|TL;DR: All those 90's hackers have built things that warp the Internet in strategically interesting ways.|
I had a comment from one of the policy experts who reads this blog. She asked "That was interesting, but how is that relevant to policy people?"
That's a good question! One quick answer to that is that analyzing the "birth" of cyber is a good way to understand why Cyber is not the same as Nuclear/Bio/Chem when it comes to regulation.
The first thing I want to help policy-peeps understand is that a cyber weapon is anything that changes the terrain of cyberspace.
- This can be by allowing you to offer information without it being blocked by your adversary: think Wikileaks, Pirate Bay, or Tor Servers
- It can also be something that allows you to access confidential information (think NSA's QUANTUM)
- Or it can be something that offers situational awareness (like Shodan or a rack-mount of Qualys servers with a team of people that really know how to use it)
- Or a program that offers a hardware implant for every router on the market
But in general, real "Cyber Weapons" are very large programs - staffed by ten people minimum each. And they change the fundamental way the network works, as opposed to having a list of features like a commercial product.

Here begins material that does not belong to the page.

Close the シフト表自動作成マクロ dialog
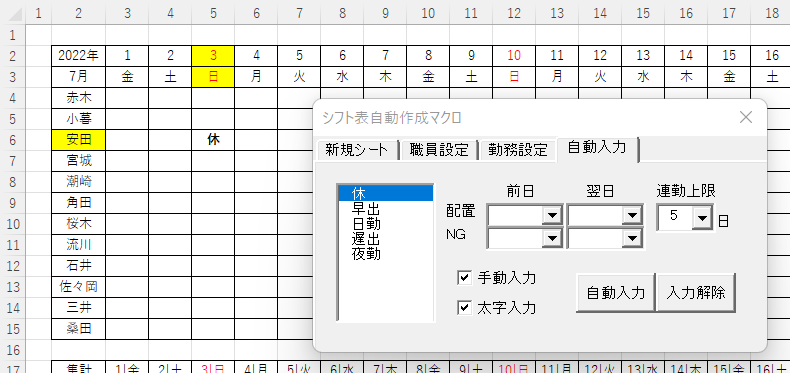click(745, 117)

And every one of those groups from the 90's knows that and has been in places where they have built them and many of those people continue to build them to this day. This is one of the differences between, say, Nuclear and Cyber. Whereas Nuclear was largely started in one place, Cyber started all over the world at about the same time. Remember that it took a letter from Einstein himself to start the Manhattan program, because only he understood the ramifications of the theories, and had the political push to make it happen.
But it is not a mistake that ten years ago there was a huge exodus of offensive talent from the intelligence community to Microsoft and Google and now they are at the forefront of the strategic war. It is not a mistake that the people involved in those 90's hacker groups have a different understanding of the possibilities of cyber.
And so WhatApp has strong end-to-end crypto, Napster offered files that were hard to remove from the net, and Wikileaks and Pirate Bay still exist even after massive US Government attempts to blot them from the Internet. What do you think the members of "Hacked By Owls" did after they were done defacing things? Lots.
I could go on, but think as a policy person to yourself: How would the world be different from a policy perspective if every major country on Earth had nuclear technology at first, instead of just the US? Too often the policy world asks itself "How is Cyber similar to Nuclear Weapons?" instead of asking how they are different.
And if you see something in the news that changes the Internet, anything really, ask yourself where it came from. Chances are one of those 90's hackers teams is behind it.